Stored data entries
[Start of section]
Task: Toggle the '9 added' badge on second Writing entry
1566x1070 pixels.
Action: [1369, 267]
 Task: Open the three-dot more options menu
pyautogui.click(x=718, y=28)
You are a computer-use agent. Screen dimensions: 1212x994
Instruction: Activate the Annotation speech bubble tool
[End of section]
- _Task brief_: Reproduce all of the records exactly.

- _Your response_:
Task: Toggle the '9 added' badge on second Writing entry
1566x1070 pixels.
Action: [1369, 267]
 Task: Open the three-dot more options menu
pyautogui.click(x=718, y=28)
You are a computer-use agent. Screen dimensions: 1212x994
Instruction: Activate the Annotation speech bubble tool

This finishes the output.